Search code examples
pythondataframemachine-learningpoissonpython-polars

How to Write Poisson CDF as Python Polars Expression


I have a collection of polars expressions being used to generate features for an ML model. I'd like to add a poission cdf feature to this collection whilst maintaining lazy execution (with benefits of speed, caching etc...). I so far have not found an easy way of achieving this.

I've been able to get the result I'd like outside of the desired lazy expression framework with:

import polars as pl
from scipy.stats import poisson

df = pl.DataFrame({"count": [9,2,3,4,5], "expected_count": [7.7, 0.2, 0.7, 1.1, 7.5]})
result = poisson.cdf(df["count"].to_numpy(), df["expected_count"].to_numpy())
df = df.with_columns(pl.Series(result).alias("poisson_cdf"))

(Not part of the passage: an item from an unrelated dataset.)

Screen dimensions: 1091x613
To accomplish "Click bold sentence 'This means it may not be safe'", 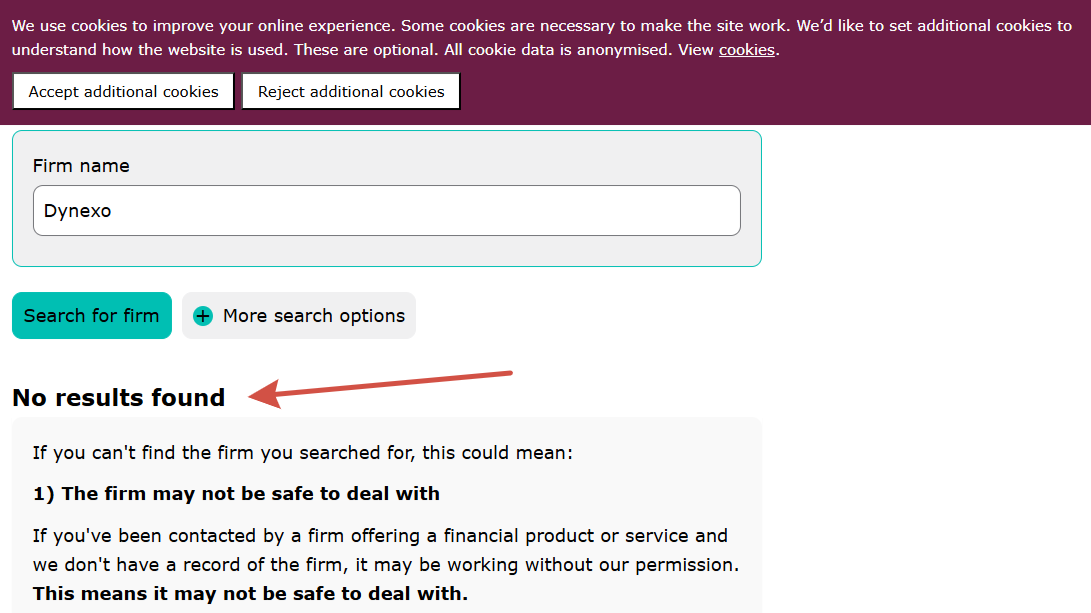I will click(250, 594).
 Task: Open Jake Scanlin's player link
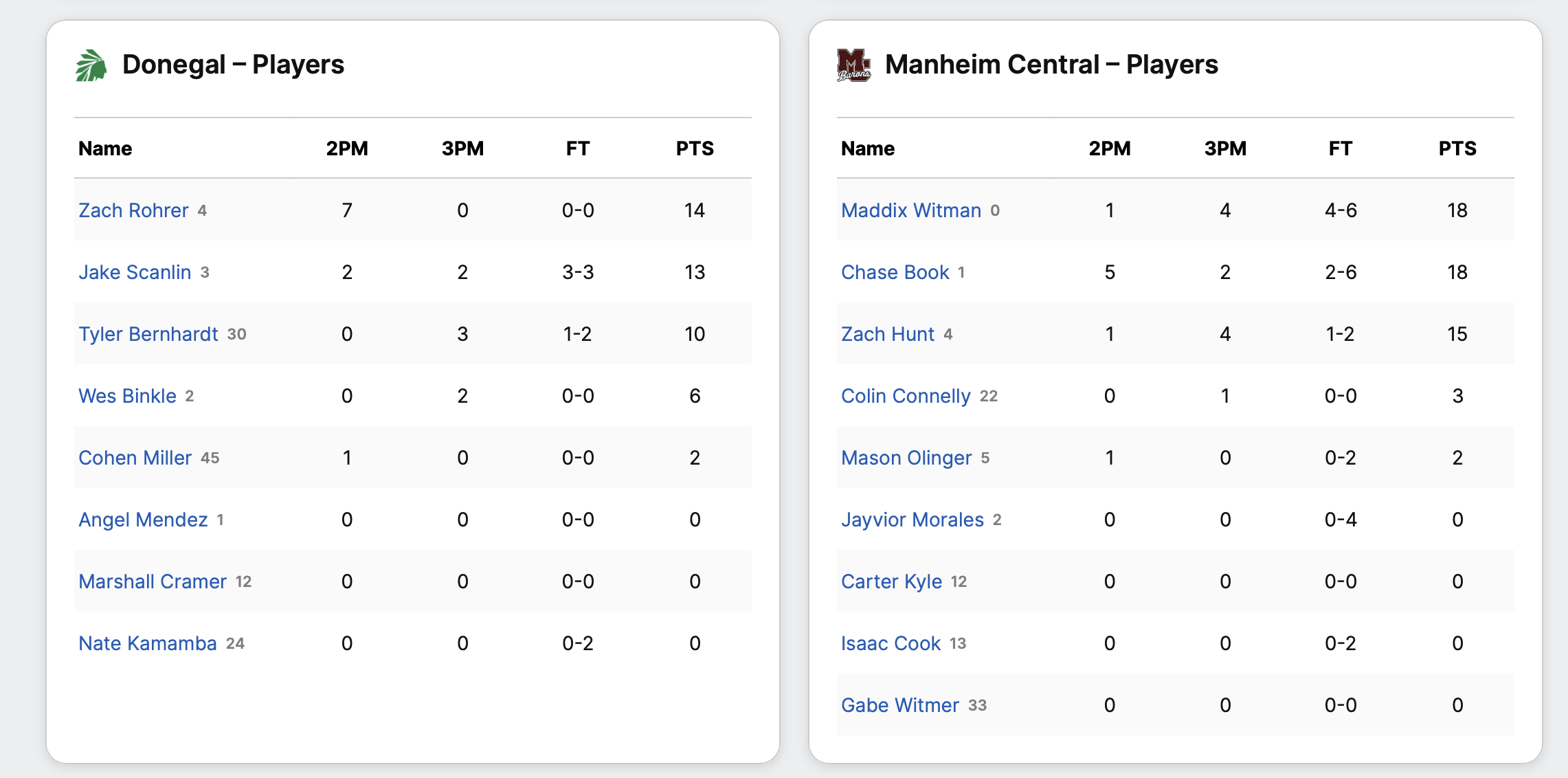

However, in reality I'd like this to look like:

df = pl.DataFrame({"count": [9,2,3,4,5], "expected_count": [7.7, 0.2, 0.7, 1.1, 7.5]})
df = df.select(
    [
        ... # bunch of other expressions here
        poisson_cdf()
    ]
)

where poisson_cdf is some polars expression like:

def poisson_cdf():
    # this is just for illustration, clearly wont work
    return scipy.stats.poisson.cdf(pl.col("count"), pl.col("expected_count")).alias("poisson_cdf")

I also tried using a struct made up of "count" and "expected_count" and apply like advised in the docs when applying custom functions. However, my dataset is several millions of rows in reality - leading to absurd execution time.

Any advice or guidance here would be appreciated. Ideally there exists an expression like this somewhere out there? Thanks in advance!


Solution

  • It sounds like you want to use .map_batches()

    df.with_columns(
       pl.struct("count", "expected_count")
         .map_batches(lambda x: 
            poisson.cdf(x.struct.field("count"), x.struct.field("expected_count"))
         )
         .alias("poisson_cdf")
    )
    
    shape: (5, 3)
    ┌───────┬────────────────┬─────────────┐
    │ count | expected_count | poisson_cdf │
    │ ---   | ---            | ---         │
    │ i64   | f64            | f64         │
    ╞═══════╪════════════════╪═════════════╡
    │ 9     | 7.7            | 0.75308     │
    │ 2     | 0.2            | 0.998852    │
    │ 3     | 0.7            | 0.994247    │
    │ 4     | 1.1            | 0.994565    │
    │ 5     | 7.5            | 0.241436    │
    └───────┴────────────────┴─────────────┘